[[ Available records, beginning ]]
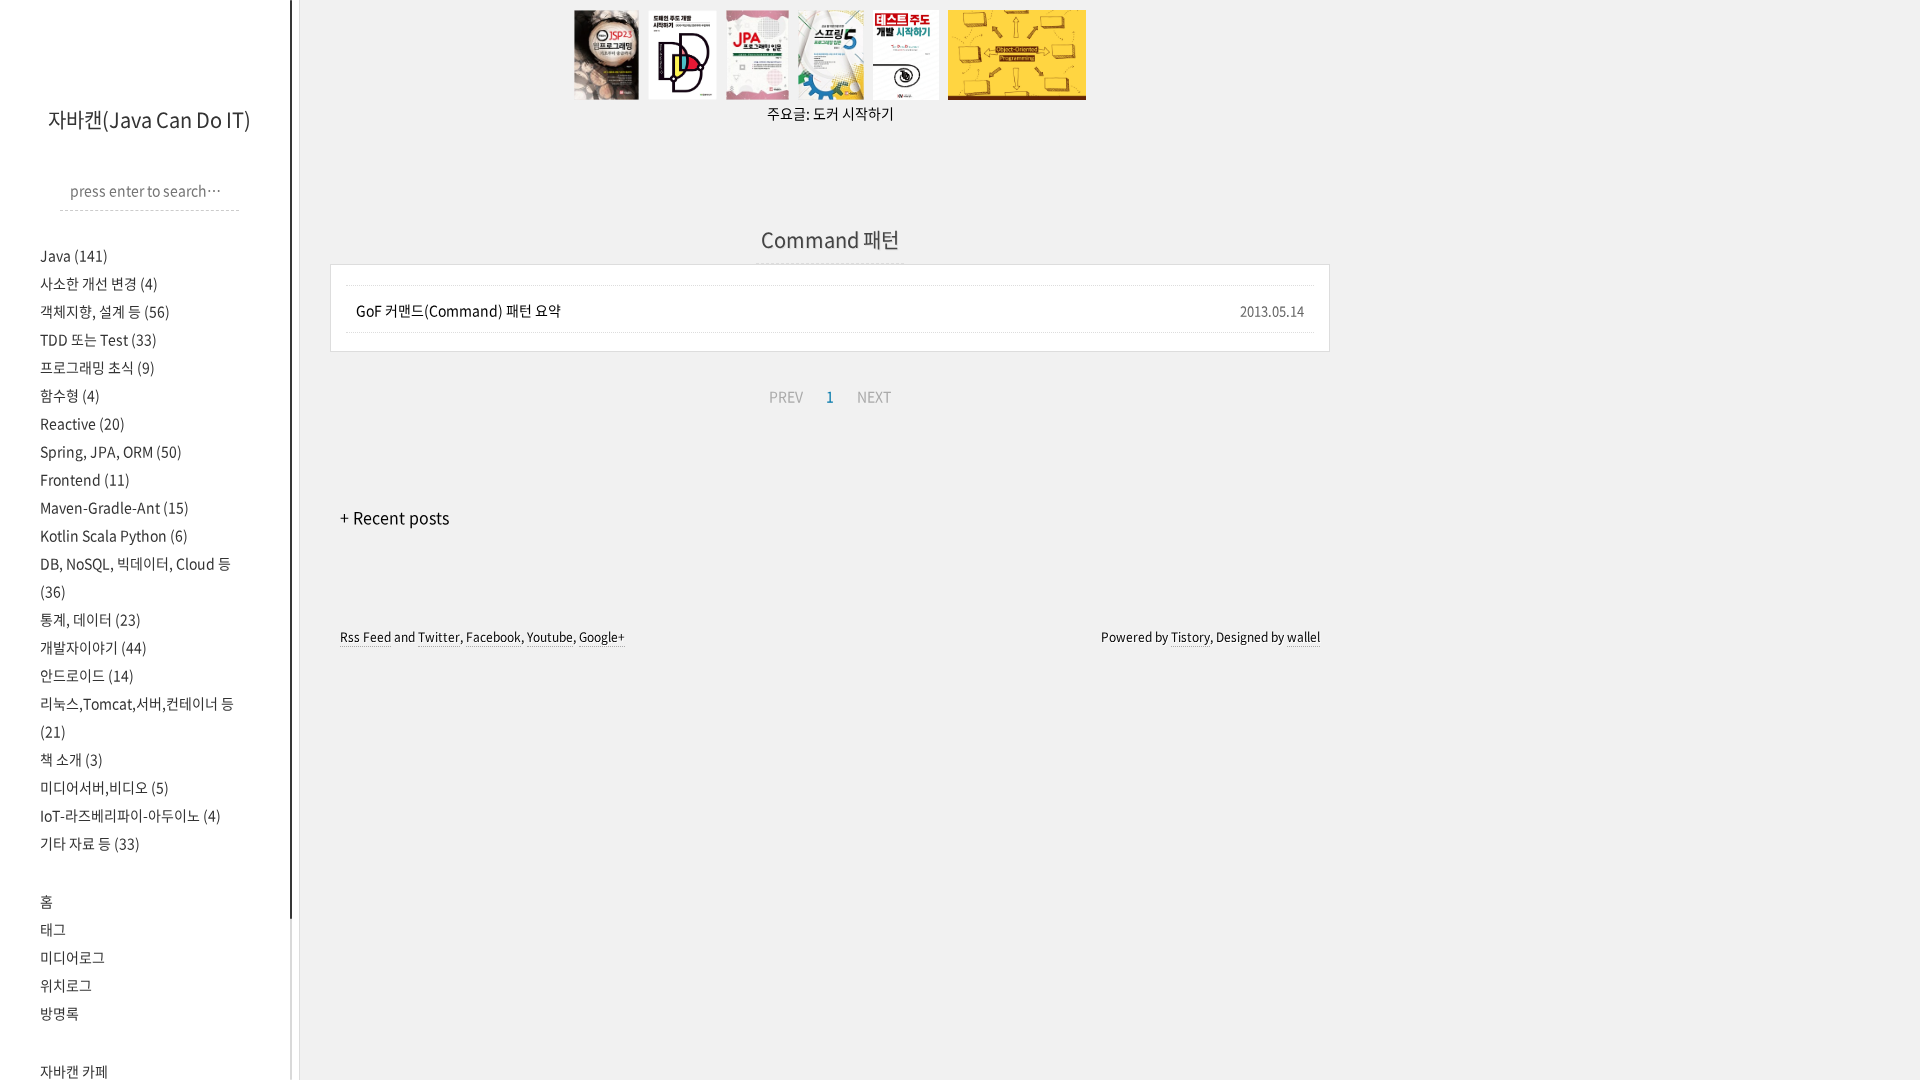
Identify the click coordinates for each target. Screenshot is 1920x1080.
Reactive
[[ Available records, end ]]
[[ Available records, beginning ]]
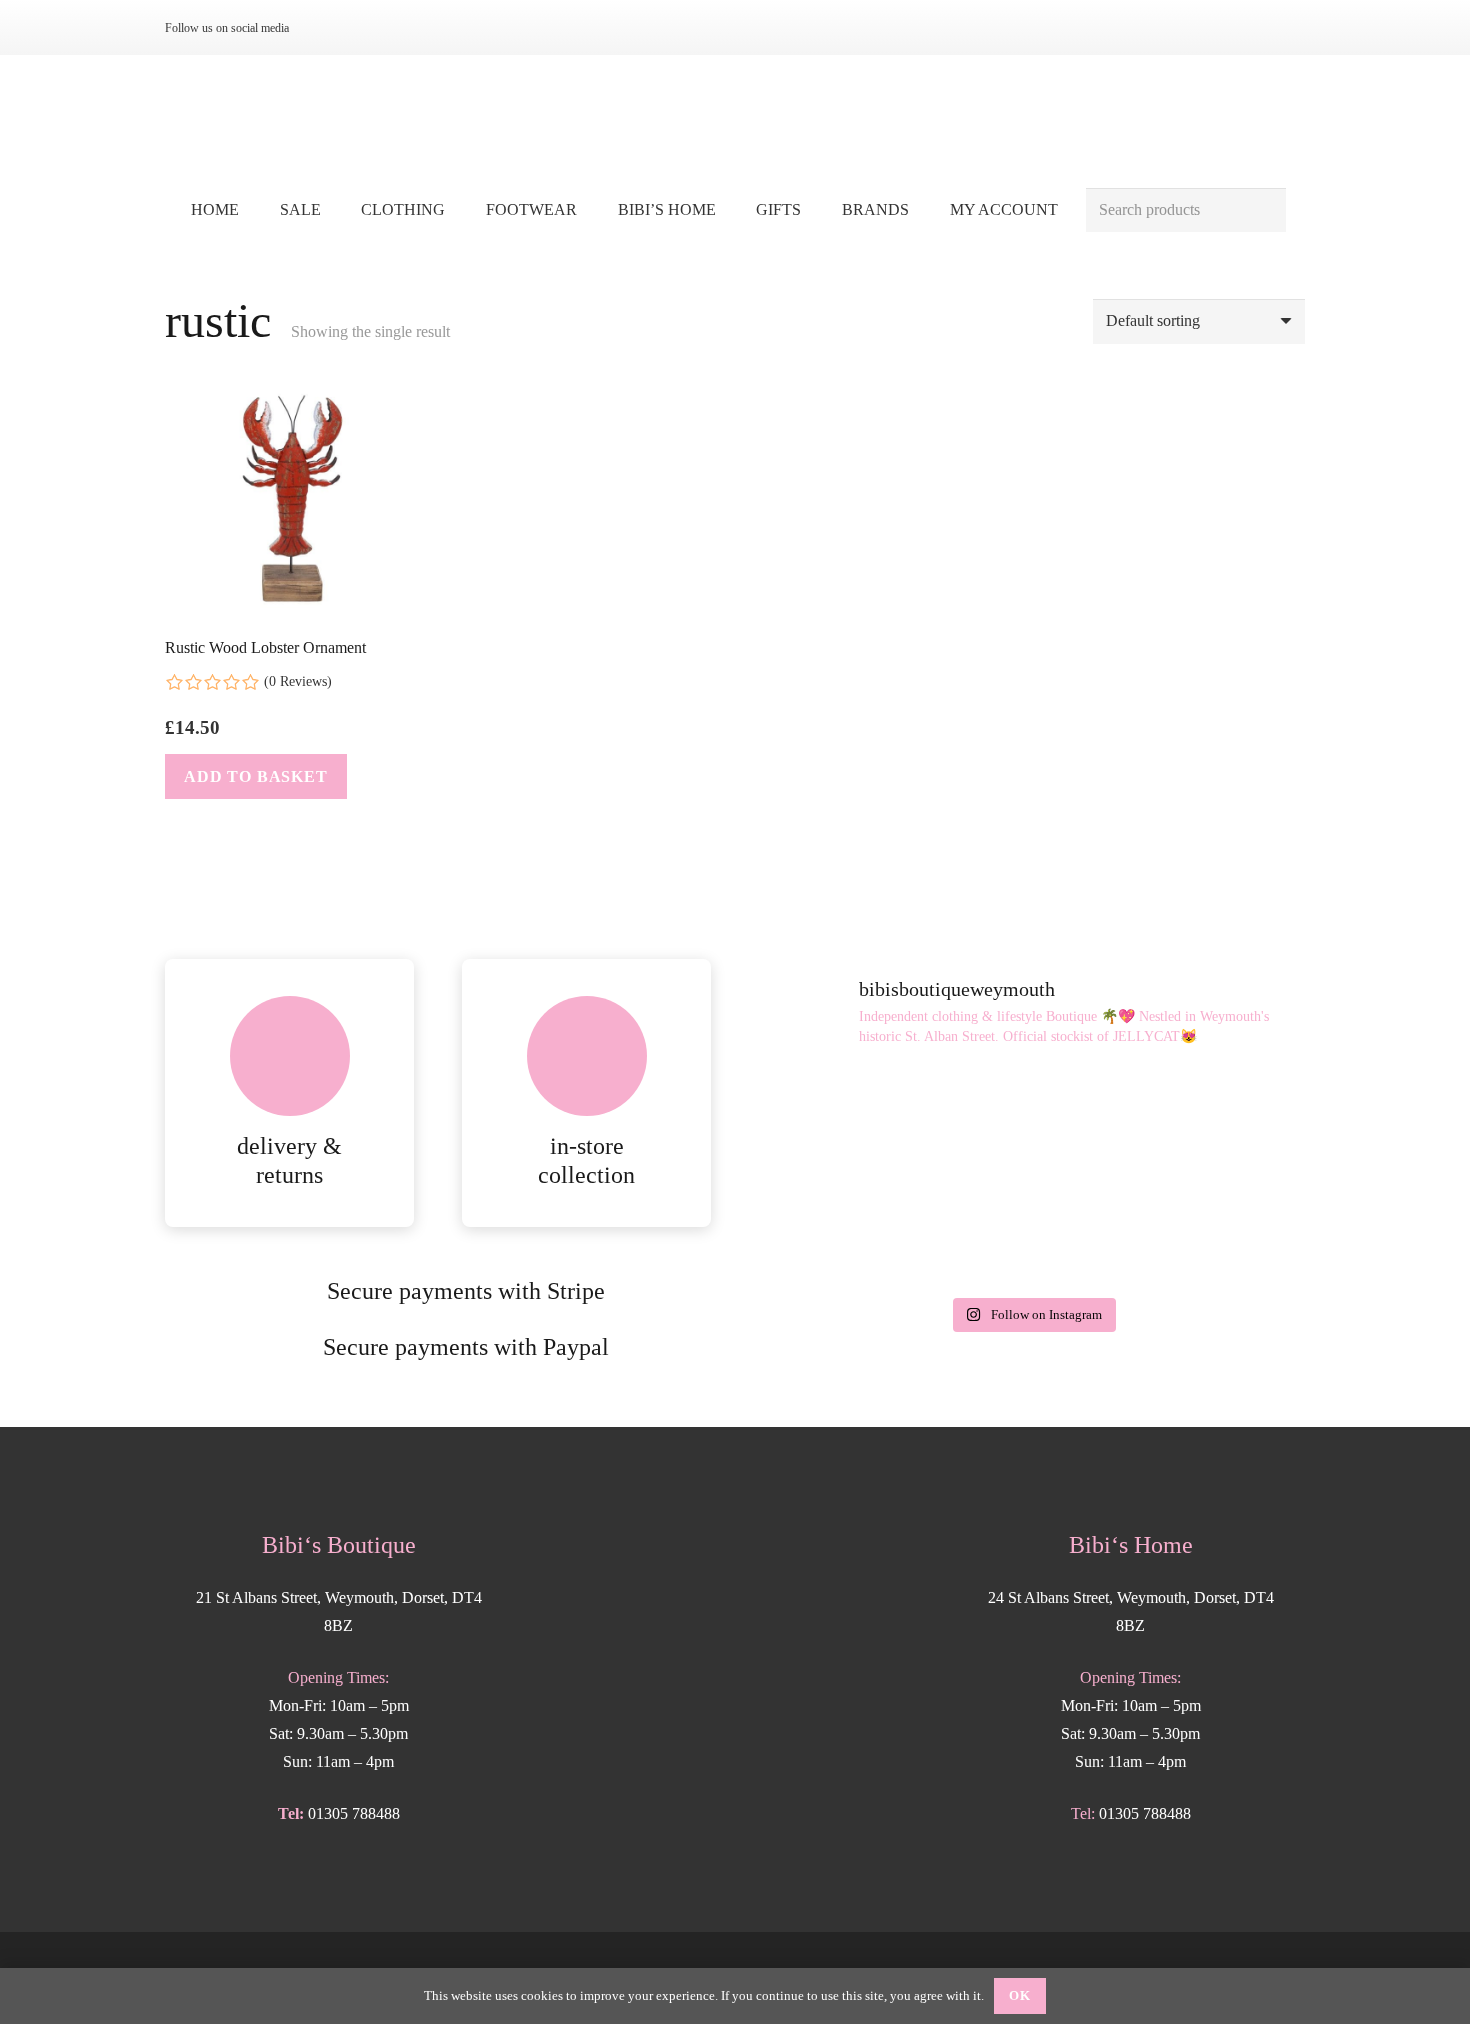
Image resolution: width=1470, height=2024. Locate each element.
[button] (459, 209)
[[ Available records, end ]]
[[ Available records, beginning ]]
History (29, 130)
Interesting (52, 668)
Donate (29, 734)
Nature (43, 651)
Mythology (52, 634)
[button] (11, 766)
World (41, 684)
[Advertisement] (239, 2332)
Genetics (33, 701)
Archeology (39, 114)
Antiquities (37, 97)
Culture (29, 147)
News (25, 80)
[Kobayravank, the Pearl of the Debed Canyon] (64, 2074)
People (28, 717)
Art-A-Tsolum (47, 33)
[[ Available records, end ]]
Report how many lines in the records above contain the word "each", giving only the number.

2